◆ **EXERCISE INSTRUCTIONS**
Please retype the records below exactly as they stand.

______________________________

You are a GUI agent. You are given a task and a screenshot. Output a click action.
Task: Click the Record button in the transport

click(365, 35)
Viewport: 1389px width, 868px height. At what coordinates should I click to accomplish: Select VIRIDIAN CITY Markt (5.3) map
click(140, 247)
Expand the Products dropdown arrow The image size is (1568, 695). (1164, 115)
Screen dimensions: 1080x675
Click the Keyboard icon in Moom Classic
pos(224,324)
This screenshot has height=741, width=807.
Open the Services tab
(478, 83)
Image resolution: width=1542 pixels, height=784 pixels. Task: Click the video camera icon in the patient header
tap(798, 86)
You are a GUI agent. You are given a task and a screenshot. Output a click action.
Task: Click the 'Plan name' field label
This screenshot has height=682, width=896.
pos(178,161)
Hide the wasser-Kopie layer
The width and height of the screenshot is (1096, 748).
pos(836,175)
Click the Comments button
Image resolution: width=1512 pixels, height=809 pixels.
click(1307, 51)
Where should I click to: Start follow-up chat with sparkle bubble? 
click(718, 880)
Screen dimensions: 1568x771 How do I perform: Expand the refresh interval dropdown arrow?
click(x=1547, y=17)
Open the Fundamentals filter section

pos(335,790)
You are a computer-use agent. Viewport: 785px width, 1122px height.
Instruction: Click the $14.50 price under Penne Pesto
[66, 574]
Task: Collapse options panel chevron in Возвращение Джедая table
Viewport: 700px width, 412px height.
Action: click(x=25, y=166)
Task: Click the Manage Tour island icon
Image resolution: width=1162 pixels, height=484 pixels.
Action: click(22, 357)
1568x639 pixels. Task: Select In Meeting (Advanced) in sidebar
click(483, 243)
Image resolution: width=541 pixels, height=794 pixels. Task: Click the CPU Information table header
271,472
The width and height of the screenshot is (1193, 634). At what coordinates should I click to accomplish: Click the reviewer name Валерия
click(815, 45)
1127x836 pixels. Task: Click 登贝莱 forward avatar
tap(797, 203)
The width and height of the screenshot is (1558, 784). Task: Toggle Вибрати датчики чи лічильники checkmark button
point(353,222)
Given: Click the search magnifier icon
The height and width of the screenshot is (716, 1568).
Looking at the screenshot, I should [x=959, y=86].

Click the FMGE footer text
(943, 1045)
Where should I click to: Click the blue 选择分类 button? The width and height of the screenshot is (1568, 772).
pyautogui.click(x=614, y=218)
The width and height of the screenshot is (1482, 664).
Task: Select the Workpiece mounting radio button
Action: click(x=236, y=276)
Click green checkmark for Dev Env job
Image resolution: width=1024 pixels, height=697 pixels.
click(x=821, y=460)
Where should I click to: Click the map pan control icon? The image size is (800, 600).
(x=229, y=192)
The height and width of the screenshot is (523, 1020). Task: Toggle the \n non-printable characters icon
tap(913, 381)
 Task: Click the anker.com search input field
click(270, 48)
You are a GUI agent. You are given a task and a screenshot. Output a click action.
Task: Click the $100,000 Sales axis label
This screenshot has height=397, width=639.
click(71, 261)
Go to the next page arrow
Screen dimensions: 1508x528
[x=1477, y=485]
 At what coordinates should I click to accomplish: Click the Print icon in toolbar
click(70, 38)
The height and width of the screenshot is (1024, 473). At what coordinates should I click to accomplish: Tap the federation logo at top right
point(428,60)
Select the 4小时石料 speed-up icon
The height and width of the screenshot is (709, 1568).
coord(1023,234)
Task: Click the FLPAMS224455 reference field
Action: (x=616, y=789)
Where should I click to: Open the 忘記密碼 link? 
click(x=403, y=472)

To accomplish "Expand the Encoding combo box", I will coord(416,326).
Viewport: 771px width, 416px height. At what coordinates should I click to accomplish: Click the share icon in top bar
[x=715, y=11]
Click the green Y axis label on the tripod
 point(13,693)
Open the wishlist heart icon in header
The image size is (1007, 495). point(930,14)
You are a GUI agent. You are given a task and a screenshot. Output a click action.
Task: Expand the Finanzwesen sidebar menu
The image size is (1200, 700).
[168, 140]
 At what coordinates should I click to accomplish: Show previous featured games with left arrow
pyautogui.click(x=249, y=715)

______________________________

◆ **REPLY TO THE TASK**
You are a GUI agent. You are given a task and a screenshot. Output a click action.
Task: Click the Record button in the transport

click(365, 35)
Viewport: 1389px width, 868px height. At what coordinates should I click to accomplish: Select VIRIDIAN CITY Markt (5.3) map
click(140, 247)
Expand the Products dropdown arrow The image size is (1568, 695). (1164, 115)
Screen dimensions: 1080x675
Click the Keyboard icon in Moom Classic
pos(224,324)
This screenshot has height=741, width=807.
Open the Services tab
(478, 83)
Image resolution: width=1542 pixels, height=784 pixels. Task: Click the video camera icon in the patient header
tap(798, 86)
You are a GUI agent. You are given a task and a screenshot. Output a click action.
Task: Click the 'Plan name' field label
This screenshot has height=682, width=896.
pos(178,161)
Hide the wasser-Kopie layer
The width and height of the screenshot is (1096, 748).
pos(836,175)
Click the Comments button
Image resolution: width=1512 pixels, height=809 pixels.
click(1307, 51)
Where should I click to: Start follow-up chat with sparkle bubble? 
click(718, 880)
Screen dimensions: 1568x771 How do I perform: Expand the refresh interval dropdown arrow?
click(x=1547, y=17)
Open the Fundamentals filter section

pos(335,790)
You are a computer-use agent. Viewport: 785px width, 1122px height.
Instruction: Click the $14.50 price under Penne Pesto
[66, 574]
Task: Collapse options panel chevron in Возвращение Джедая table
Viewport: 700px width, 412px height.
Action: click(x=25, y=166)
Task: Click the Manage Tour island icon
Image resolution: width=1162 pixels, height=484 pixels.
Action: click(22, 357)
1568x639 pixels. Task: Select In Meeting (Advanced) in sidebar
click(483, 243)
Image resolution: width=541 pixels, height=794 pixels. Task: Click the CPU Information table header
271,472
The width and height of the screenshot is (1193, 634). At what coordinates should I click to accomplish: Click the reviewer name Валерия
click(815, 45)
1127x836 pixels. Task: Click 登贝莱 forward avatar
tap(797, 203)
The width and height of the screenshot is (1558, 784). Task: Toggle Вибрати датчики чи лічильники checkmark button
point(353,222)
Given: Click the search magnifier icon
The height and width of the screenshot is (716, 1568).
Looking at the screenshot, I should [x=959, y=86].

Click the FMGE footer text
(943, 1045)
Where should I click to: Click the blue 选择分类 button? The width and height of the screenshot is (1568, 772).
pyautogui.click(x=614, y=218)
The width and height of the screenshot is (1482, 664).
Task: Select the Workpiece mounting radio button
Action: click(x=236, y=276)
Click green checkmark for Dev Env job
Image resolution: width=1024 pixels, height=697 pixels.
click(x=821, y=460)
Where should I click to: Click the map pan control icon? The image size is (800, 600).
(x=229, y=192)
The height and width of the screenshot is (523, 1020). Task: Toggle the \n non-printable characters icon
tap(913, 381)
 Task: Click the anker.com search input field
click(270, 48)
You are a GUI agent. You are given a task and a screenshot. Output a click action.
Task: Click the $100,000 Sales axis label
This screenshot has height=397, width=639.
click(71, 261)
Go to the next page arrow
Screen dimensions: 1508x528
[x=1477, y=485]
 At what coordinates should I click to accomplish: Click the Print icon in toolbar
click(70, 38)
The height and width of the screenshot is (1024, 473). At what coordinates should I click to accomplish: Tap the federation logo at top right
point(428,60)
Select the 4小时石料 speed-up icon
The height and width of the screenshot is (709, 1568).
coord(1023,234)
Task: Click the FLPAMS224455 reference field
Action: (x=616, y=789)
Where should I click to: Open the 忘記密碼 link? 
click(x=403, y=472)

To accomplish "Expand the Encoding combo box", I will coord(416,326).
Viewport: 771px width, 416px height. At what coordinates should I click to accomplish: Click the share icon in top bar
[x=715, y=11]
Click the green Y axis label on the tripod
 point(13,693)
Open the wishlist heart icon in header
The image size is (1007, 495). point(930,14)
You are a GUI agent. You are given a task and a screenshot. Output a click action.
Task: Expand the Finanzwesen sidebar menu
The image size is (1200, 700).
[168, 140]
 At what coordinates should I click to accomplish: Show previous featured games with left arrow
pyautogui.click(x=249, y=715)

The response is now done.